|
Vlakbij ’t eindstation werd ’t kind omhoog getild.
“Wanneer de trein straks stilstaat mag jij op ’t knopje drukken.” zei de man, die ik de vader veronderstelde. ’t Kind glom van de verwachte spanning.
Langzaam rolde ’t voertuig tot stand. De vader hief z’n koter nog iets hoger. Met enige moeite wist die op de juiste knop te drukken. De deuren gingen zuchtend open. Trots draaide ’t kind z’n hoofd naar z’n vader, die ’t voorzichtig weer neerzette.
“En wij maar wachten.” morde Brrrr. Ik zei iets — ik weet niet meer wat. Iets meesmuilends, waarschijnlijk.
Maar, m’n hemel, wat had ik graag even dat kind willen wezen.
[De tijd gaat zo snel, hoorde ik de oude mensen vroeger altijd zaniken.

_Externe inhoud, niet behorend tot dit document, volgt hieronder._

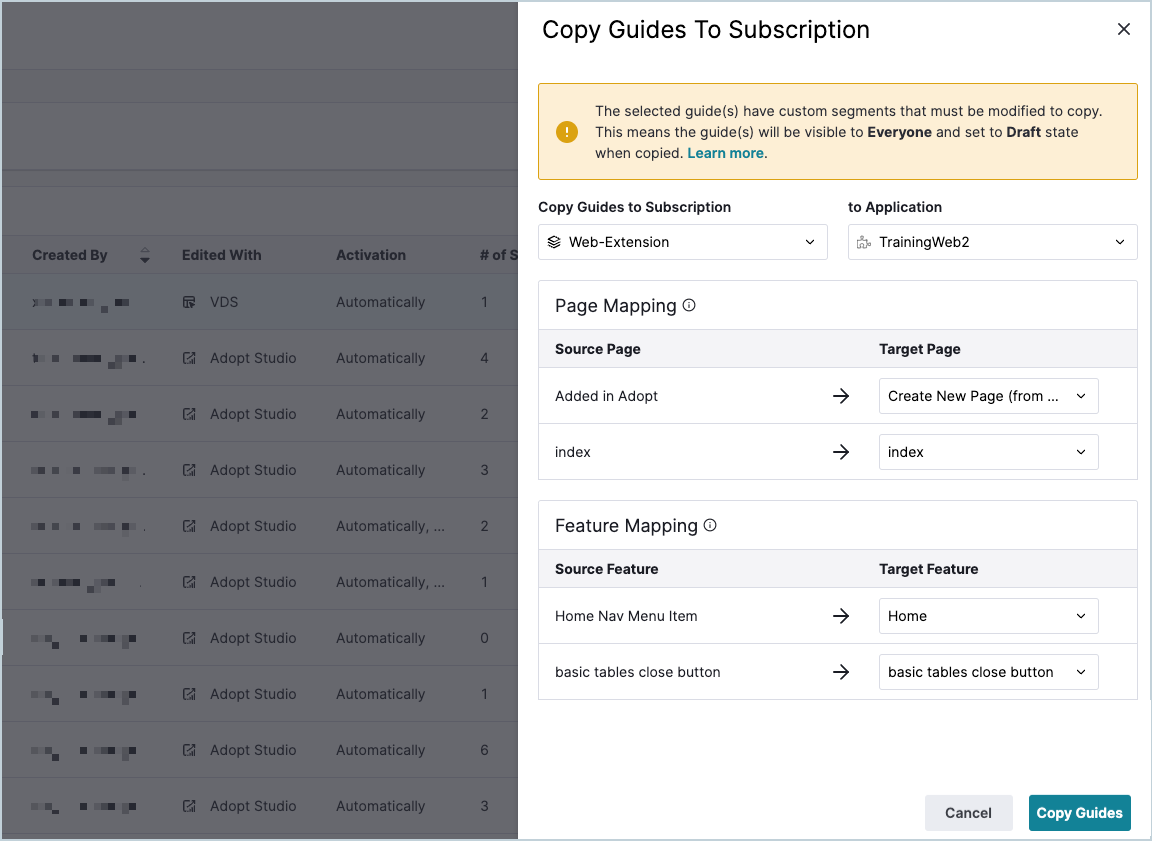The height and width of the screenshot is (841, 1152).
Task: Expand the basic tables close button dropdown
Action: pyautogui.click(x=988, y=672)
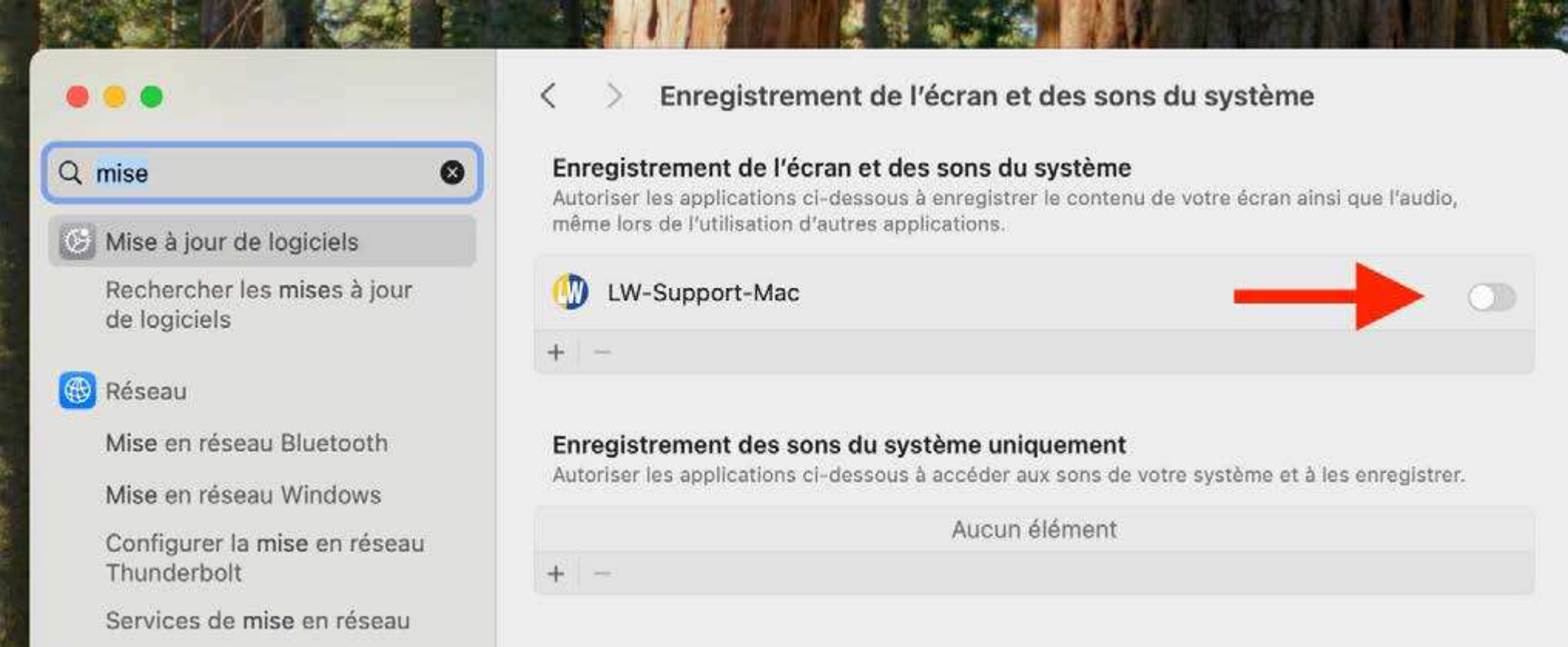
Task: Select Mise en réseau Windows result
Action: [x=243, y=495]
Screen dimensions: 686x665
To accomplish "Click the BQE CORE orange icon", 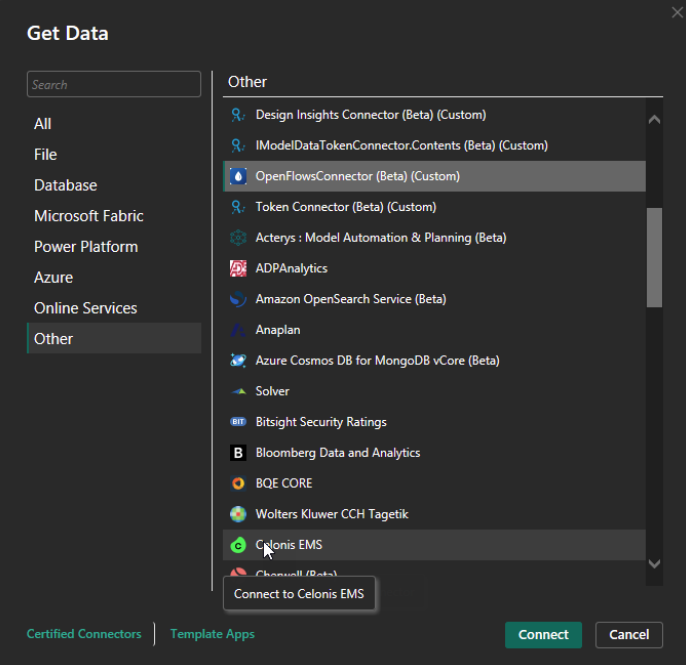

Verdomd, ze hadden gelijk — ze hadden zo gelijk.]
Ik zal toch niet net zo worden als ik later groot ben?
{Mowl: zolang je nog negenentwintig bent, zal ’t je niet gebeuren.}
Oef… ik betrapte mij laatst ook al op een gezegde over ‘vroeger’.
{Mowl: ik spreek geen zin meer zonder.}
Mag jij nooit op het knopje drukken? Tilt Brrrr jou nooit op?